━━ Exercise data ━━

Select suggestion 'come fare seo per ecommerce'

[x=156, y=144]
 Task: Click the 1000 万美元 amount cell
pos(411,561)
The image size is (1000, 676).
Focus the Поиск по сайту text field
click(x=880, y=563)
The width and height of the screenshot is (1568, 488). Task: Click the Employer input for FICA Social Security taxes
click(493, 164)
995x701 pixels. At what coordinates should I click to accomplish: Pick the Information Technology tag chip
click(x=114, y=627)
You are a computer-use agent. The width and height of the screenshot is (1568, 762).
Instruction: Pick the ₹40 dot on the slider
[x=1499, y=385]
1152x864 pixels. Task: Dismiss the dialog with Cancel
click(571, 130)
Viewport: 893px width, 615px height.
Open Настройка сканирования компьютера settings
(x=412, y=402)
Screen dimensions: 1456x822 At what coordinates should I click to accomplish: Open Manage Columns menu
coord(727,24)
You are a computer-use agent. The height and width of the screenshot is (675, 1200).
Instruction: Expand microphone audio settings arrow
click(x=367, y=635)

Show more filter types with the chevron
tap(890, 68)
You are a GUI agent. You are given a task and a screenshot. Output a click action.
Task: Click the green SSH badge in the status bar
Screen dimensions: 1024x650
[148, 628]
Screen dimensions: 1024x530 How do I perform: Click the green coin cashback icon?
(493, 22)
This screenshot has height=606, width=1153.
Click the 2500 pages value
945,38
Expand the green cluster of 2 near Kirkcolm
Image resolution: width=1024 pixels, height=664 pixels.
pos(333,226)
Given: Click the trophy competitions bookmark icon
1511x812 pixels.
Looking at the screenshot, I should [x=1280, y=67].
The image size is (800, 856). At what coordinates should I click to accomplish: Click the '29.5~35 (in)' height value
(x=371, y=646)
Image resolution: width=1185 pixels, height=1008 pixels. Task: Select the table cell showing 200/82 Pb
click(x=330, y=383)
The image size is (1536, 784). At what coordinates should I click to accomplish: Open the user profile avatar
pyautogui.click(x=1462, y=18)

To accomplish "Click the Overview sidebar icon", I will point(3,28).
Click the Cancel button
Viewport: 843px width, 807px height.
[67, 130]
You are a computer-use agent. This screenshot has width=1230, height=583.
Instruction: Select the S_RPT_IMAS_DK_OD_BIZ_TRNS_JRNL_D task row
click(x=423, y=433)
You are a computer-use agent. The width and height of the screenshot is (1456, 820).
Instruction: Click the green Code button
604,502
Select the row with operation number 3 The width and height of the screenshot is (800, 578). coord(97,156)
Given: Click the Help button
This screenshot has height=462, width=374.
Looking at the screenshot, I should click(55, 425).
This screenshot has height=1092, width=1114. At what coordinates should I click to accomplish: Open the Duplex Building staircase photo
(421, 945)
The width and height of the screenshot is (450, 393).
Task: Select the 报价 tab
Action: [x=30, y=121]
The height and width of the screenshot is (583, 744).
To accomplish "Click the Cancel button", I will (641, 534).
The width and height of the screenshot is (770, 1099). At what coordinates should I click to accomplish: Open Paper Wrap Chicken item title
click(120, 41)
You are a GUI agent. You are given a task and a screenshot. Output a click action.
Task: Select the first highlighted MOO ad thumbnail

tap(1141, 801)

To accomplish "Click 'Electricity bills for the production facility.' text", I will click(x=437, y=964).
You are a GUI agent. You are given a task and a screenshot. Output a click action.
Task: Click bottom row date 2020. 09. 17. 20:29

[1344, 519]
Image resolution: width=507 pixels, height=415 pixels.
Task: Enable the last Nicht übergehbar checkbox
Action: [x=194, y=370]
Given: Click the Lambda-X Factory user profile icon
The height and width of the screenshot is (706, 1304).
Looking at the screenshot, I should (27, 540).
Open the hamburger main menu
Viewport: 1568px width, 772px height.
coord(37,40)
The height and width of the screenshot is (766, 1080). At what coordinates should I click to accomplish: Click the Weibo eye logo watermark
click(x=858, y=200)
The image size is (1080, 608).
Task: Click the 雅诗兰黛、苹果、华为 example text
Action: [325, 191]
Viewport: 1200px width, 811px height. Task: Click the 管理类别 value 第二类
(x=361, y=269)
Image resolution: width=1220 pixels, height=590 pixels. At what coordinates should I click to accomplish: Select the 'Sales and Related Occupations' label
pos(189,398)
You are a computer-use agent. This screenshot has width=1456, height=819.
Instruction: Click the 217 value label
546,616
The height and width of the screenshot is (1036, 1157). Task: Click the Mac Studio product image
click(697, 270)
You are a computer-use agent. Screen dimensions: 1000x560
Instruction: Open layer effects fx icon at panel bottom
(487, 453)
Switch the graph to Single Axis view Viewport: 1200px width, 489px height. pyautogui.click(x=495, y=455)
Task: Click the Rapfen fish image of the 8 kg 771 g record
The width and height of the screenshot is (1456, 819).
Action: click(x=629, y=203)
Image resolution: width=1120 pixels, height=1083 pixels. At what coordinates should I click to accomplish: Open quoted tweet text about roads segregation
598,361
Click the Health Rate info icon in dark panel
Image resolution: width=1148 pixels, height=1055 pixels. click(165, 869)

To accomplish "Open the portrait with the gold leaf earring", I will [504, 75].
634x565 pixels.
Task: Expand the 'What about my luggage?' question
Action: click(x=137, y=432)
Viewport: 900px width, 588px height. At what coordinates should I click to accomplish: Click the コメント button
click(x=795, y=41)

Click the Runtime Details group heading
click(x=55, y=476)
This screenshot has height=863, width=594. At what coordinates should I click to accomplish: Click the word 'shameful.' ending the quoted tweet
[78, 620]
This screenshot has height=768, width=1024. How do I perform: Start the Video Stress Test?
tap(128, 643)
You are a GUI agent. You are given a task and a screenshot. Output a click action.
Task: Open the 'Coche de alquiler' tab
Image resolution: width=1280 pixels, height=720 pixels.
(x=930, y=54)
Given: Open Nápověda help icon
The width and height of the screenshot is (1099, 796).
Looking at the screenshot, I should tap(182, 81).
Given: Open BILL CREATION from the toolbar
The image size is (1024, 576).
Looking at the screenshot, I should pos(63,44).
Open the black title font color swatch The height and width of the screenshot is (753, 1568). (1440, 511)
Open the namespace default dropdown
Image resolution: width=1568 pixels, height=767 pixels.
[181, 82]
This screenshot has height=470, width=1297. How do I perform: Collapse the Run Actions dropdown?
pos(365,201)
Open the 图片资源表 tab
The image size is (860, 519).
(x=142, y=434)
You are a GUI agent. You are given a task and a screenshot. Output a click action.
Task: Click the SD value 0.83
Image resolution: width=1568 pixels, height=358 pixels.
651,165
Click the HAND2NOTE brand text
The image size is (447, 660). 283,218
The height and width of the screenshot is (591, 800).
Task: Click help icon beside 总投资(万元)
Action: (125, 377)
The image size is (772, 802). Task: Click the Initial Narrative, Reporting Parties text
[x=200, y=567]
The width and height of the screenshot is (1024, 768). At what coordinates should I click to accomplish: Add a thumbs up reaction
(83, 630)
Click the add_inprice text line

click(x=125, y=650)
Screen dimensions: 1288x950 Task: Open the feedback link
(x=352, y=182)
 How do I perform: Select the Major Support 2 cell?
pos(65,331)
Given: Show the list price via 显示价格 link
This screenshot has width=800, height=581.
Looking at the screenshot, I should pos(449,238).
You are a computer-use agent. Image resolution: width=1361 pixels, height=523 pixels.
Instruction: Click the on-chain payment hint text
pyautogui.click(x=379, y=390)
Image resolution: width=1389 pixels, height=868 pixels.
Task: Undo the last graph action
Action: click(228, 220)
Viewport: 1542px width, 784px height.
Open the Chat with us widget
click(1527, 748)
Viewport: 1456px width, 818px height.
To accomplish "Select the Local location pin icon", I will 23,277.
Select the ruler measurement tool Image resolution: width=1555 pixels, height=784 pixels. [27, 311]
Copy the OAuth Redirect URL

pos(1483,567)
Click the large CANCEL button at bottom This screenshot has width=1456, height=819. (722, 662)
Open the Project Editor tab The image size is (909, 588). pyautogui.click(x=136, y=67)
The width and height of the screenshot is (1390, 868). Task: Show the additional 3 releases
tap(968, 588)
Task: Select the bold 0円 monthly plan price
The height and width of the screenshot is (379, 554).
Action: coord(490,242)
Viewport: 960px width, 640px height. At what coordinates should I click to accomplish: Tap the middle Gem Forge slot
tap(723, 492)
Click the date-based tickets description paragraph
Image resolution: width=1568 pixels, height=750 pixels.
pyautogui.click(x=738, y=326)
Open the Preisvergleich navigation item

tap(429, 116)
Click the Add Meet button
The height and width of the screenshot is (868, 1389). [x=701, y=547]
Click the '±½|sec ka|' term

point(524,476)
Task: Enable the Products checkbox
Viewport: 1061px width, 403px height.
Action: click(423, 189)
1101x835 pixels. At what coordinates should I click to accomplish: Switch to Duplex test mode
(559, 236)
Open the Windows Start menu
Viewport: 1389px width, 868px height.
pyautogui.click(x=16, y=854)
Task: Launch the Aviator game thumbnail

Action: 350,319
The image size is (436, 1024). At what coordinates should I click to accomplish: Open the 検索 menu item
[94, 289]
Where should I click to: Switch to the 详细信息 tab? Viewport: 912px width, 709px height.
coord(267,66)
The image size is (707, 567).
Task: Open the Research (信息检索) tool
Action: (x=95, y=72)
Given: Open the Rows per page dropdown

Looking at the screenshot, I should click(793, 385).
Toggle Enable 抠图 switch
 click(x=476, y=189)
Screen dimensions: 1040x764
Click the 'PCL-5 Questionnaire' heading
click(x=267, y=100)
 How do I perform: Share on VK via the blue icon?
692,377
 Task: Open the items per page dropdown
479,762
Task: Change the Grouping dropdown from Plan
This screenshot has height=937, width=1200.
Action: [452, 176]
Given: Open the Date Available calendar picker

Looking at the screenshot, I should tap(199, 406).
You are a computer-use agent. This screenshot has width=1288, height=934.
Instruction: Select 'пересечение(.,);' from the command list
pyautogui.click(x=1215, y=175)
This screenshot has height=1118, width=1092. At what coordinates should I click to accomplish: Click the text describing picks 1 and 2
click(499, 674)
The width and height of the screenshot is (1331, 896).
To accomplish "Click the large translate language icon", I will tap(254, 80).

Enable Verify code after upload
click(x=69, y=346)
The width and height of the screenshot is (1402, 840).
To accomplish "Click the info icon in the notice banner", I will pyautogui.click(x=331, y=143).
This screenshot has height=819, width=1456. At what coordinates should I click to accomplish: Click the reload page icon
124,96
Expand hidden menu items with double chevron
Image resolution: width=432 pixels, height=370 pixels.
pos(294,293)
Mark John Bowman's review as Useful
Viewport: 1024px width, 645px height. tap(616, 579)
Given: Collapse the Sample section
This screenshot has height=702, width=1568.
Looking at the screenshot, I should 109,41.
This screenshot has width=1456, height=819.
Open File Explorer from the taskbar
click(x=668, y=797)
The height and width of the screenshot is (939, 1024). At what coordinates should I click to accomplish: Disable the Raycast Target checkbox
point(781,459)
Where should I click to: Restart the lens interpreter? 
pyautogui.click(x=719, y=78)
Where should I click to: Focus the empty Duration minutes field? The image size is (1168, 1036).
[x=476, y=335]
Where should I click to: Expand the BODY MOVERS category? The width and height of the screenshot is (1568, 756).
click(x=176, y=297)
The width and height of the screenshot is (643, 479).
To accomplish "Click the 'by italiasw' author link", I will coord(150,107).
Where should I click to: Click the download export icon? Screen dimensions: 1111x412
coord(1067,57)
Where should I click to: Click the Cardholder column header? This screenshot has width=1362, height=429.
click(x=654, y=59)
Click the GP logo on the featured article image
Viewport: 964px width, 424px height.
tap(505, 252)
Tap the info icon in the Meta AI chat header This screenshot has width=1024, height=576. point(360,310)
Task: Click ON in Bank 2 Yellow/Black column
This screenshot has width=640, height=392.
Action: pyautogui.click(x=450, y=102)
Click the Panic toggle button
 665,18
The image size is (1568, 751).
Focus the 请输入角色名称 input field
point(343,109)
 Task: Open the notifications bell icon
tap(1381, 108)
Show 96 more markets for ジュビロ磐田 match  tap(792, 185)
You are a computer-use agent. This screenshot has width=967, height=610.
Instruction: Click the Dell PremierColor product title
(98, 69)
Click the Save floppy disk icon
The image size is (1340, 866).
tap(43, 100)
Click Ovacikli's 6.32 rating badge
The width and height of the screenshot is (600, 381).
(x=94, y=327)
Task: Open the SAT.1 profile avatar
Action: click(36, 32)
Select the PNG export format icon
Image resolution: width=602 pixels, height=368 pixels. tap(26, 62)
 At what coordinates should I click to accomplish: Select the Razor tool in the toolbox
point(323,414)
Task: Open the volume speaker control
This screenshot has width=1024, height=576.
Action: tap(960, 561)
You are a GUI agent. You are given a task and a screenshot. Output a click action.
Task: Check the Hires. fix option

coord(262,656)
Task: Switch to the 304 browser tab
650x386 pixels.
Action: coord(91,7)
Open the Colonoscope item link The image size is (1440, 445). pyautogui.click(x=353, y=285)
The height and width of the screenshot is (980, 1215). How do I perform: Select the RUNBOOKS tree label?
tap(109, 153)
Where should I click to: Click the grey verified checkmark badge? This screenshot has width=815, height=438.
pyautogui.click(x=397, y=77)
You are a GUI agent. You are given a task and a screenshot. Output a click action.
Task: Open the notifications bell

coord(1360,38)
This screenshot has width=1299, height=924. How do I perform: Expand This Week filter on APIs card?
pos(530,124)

━━━

**Brief**
Write out every line from the one containing "You are a computer-use agent. Image" down to the one containing "Click the large CANCEL", replacing "Viewport" with "Window" and changing nothing else.

**Exercise solution**
You are a computer-use agent. Image resolution: width=1361 pixels, height=523 pixels.
Instruction: Click the on-chain payment hint text
pyautogui.click(x=379, y=390)
Image resolution: width=1389 pixels, height=868 pixels.
Task: Undo the last graph action
Action: click(228, 220)
Window: 1542px width, 784px height.
Open the Chat with us widget
click(1527, 748)
Window: 1456px width, 818px height.
To accomplish "Select the Local location pin icon", I will 23,277.
Select the ruler measurement tool Image resolution: width=1555 pixels, height=784 pixels. [27, 311]
Copy the OAuth Redirect URL

pos(1483,567)
Click the large CANCEL button at bottom This screenshot has width=1456, height=819. (722, 662)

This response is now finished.